Solution Explanation

This problem asks to find the number of subarrays with an odd sum within a given array. A naive approach would be to iterate through all possible subarrays, calculate their sums, and check if they're odd. However, this leads to O(n^2) time complexity, which is inefficient for large arrays.

The optimal solution leverages the concept of prefix sums and bit manipulation to achieve a linear time complexity, O(n).

Approach:

1. Prefix Sum and Parity: The key observation is that the sum of a subarray arr[i:j] can be expressed as the difference between two prefix sums: prefixSum[j] - prefixSum[i-1] (where prefixSum[k] is the sum of elements from arr[0] to arr[k]). Instead of directly tracking the sums, we only need to track the parity (even or odd) of the prefix sums. An odd subarray sum occurs when the parity of prefixSum[j] is different from the parity of prefixSum[i-1].

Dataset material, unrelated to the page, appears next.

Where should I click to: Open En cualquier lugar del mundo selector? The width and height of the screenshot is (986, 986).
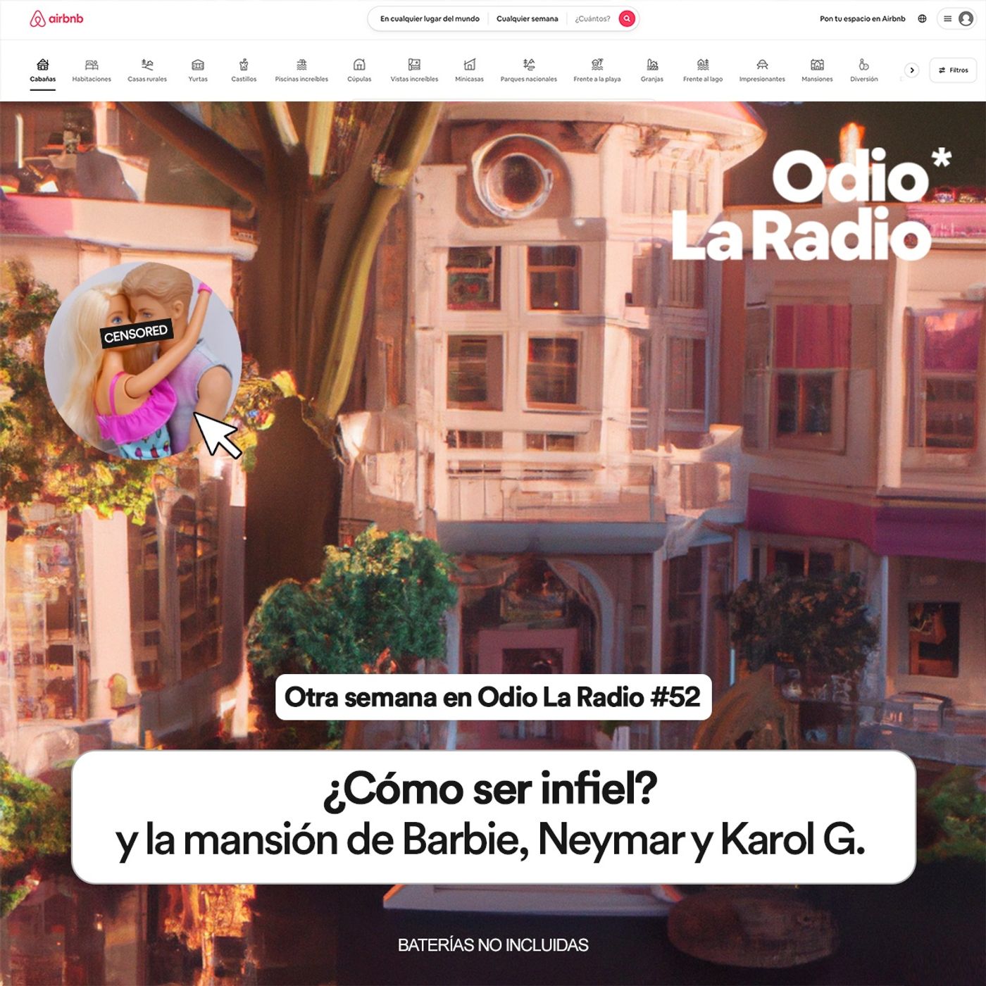coord(430,19)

2. Counting Parity: We maintain a count of prefix sums with even and odd parity using an array cnt = [even_count, odd_count]. Initially, cnt = [1, 0] because the empty prefix (before the first element) has an even sum (0).

3. Iteration: We iterate through the array:

   • For each element x, update the prefix sum s += x.
   • Check the parity of s:
     • If s is even, it means we've added an odd number of odd elements to an even number of elements, or an even number of odd numbers to an even number of even numbers.
     • If s is odd, it means the total number of odd numbers added is odd.

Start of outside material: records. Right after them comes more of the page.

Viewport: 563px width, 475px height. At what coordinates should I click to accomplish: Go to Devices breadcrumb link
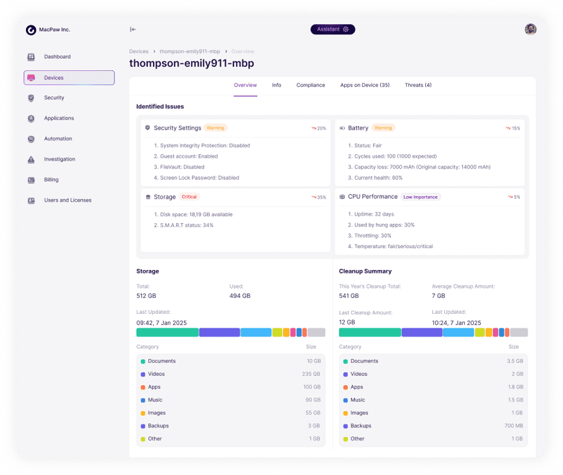[139, 51]
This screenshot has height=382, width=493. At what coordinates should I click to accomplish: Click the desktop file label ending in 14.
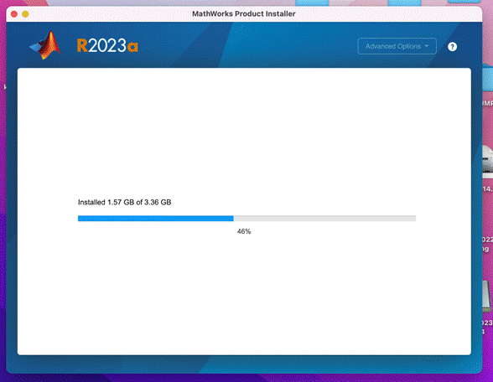click(488, 188)
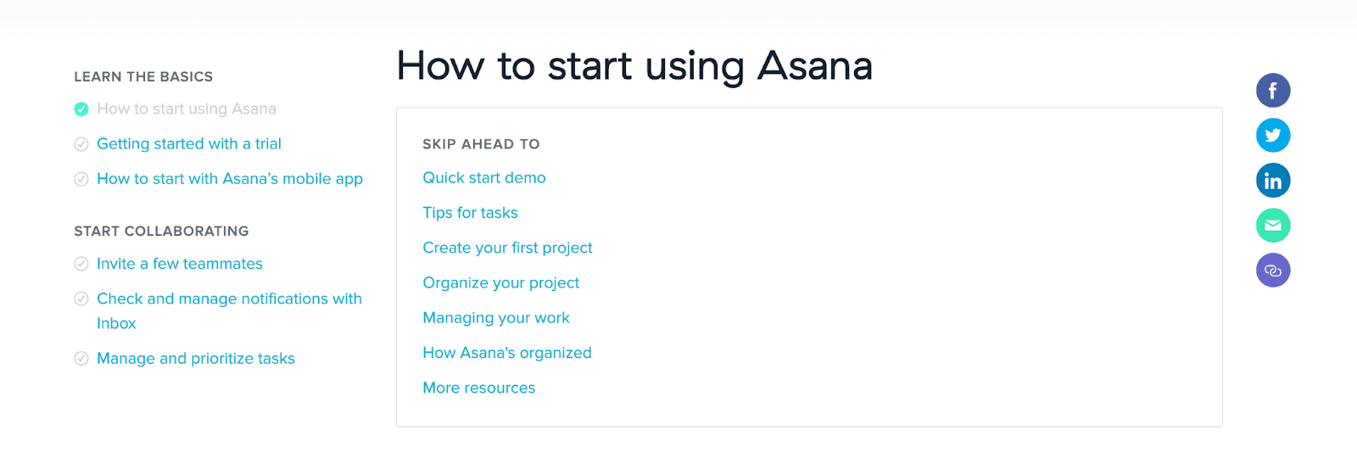Image resolution: width=1357 pixels, height=452 pixels.
Task: Toggle checkmark beside Getting started with a trial
Action: coord(81,144)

4. Counting Odd Subarrays: The number of odd subarrays ending at the current position is the count of prefix sums with opposite parity. If s is even, we add cnt[1] (the count of odd prefix sums) to the total count of odd subarrays (ans). If s is odd, we add cnt[0] (the count of even prefix sums).

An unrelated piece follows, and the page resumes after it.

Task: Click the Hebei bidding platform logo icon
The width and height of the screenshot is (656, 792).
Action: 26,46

5. Modulo Operation: The problem specifies that the answer should be modulo 10^9 + 7 to handle potentially large results.

Time and Space Complexity Analysis:

• Time Complexity: O(n), as we iterate through the array once.
• Space Complexity: O(1), as we only use a constant amount of extra space (cnt array).

Code Explanation (Python):

class Solution:
    def numOfSubarrays(self, arr: List[int]) -> int:
        mod = 10**9 + 7
        cnt = [1, 0] # cnt[0]: even prefix sums, cnt[1]: odd prefix sums
        ans = s = 0
        for x in arr:
            s += x
            ans = (ans + cnt[s & 1 ^ 1]) % mod # Add count of opposite parity
            cnt[s & 1] += 1 # Increment count for current parity
        return ans
 

The s & 1 operation efficiently determines the parity of s (1 for odd, 0 for even). s & 1 ^ 1 flips the parity (0 becomes 1, 1 becomes 0). The modulo operation ensures the result stays within the allowed range. The code in other languages follows a similar logic and structure.